The game Driver itself isn’t actually super hard. The problem is that most people will never see it because of how hilariously difficult the tutorial is. Instead of using the tutorial to, you know, teach the player the mechanics of the game, Driver treats its tutorial like a final exam. You’re set in an empty parking garage with a list of moves you need to pull off within 60 seconds. Putting a time limit on a tutorial is one thing, but it also doesn’t actually tell you how to pull off the moves it asks of you.
Instead, players were left to fumble around trying to figure out how to even do all the moves but only had 60 seconds to even figure it out. If you somehow do eventually figure out the controls, even pulling off all the moves within 60 seconds is harder than anything the actual game throws at you.
Getting Over It with Bennett Foddy

Bennett Foddy makes intentionally difficult games to control. QWOP became a bit of a meme game for how difficult it made the act of running but it wasn’t so much a real game as Getting Over it with Bennett Foddy. This obstacle course where you need to carefully lift and launch yourself around with a big hammer is the definition of tough but fair.

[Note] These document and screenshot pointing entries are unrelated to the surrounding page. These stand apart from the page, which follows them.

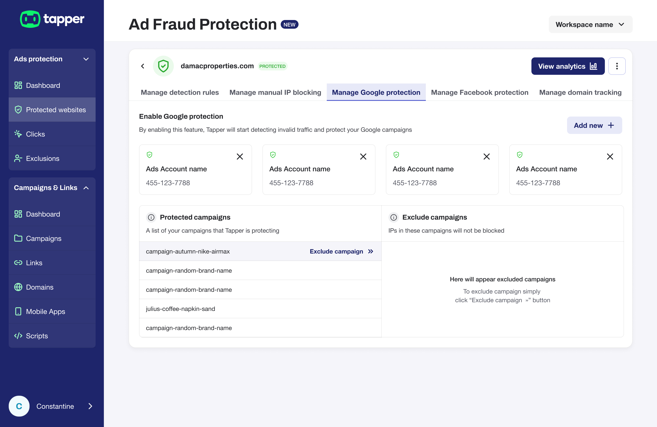Click the Protected campaigns info icon
This screenshot has height=427, width=657.
151,217
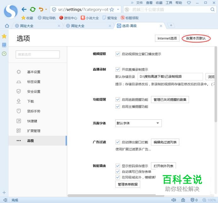Click the blue back arrow
Viewport: 218px width, 203px height.
24,9
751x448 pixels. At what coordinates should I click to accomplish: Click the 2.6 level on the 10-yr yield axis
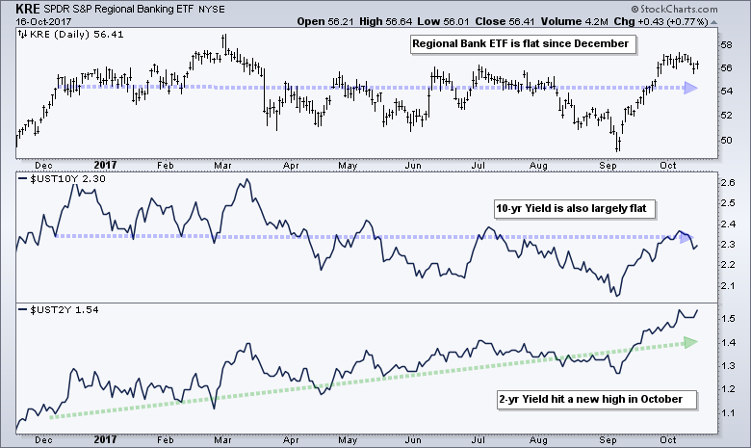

Climbing the entire mess of random objects is completely possible with patience and skill, but the physics are so unforgiving that one mistake will usually send you back to the start with no checkpoints. Because it is played only with the mouse, players need to have a steady hand or risk losing everything to a bad launch or accidental bump.
Sekiro: Shadows Die Twice

In the modern era of games, FromSoftware games have made a reputation for themselves as being challenging. Of all the games the studio has released, none is quite as punishing as Sekiro: Shadows Die Twice. While other games like Elden Ring or Dark Souls are by no means easy either, only Sekiro forces the player to use one primary build and gives no opportunities to grind.
If you can’t master the basics of parrying, attacking, and dodging, you will never be able to brute force your way past a boss. And bosses will not allow you more than a few mistakes.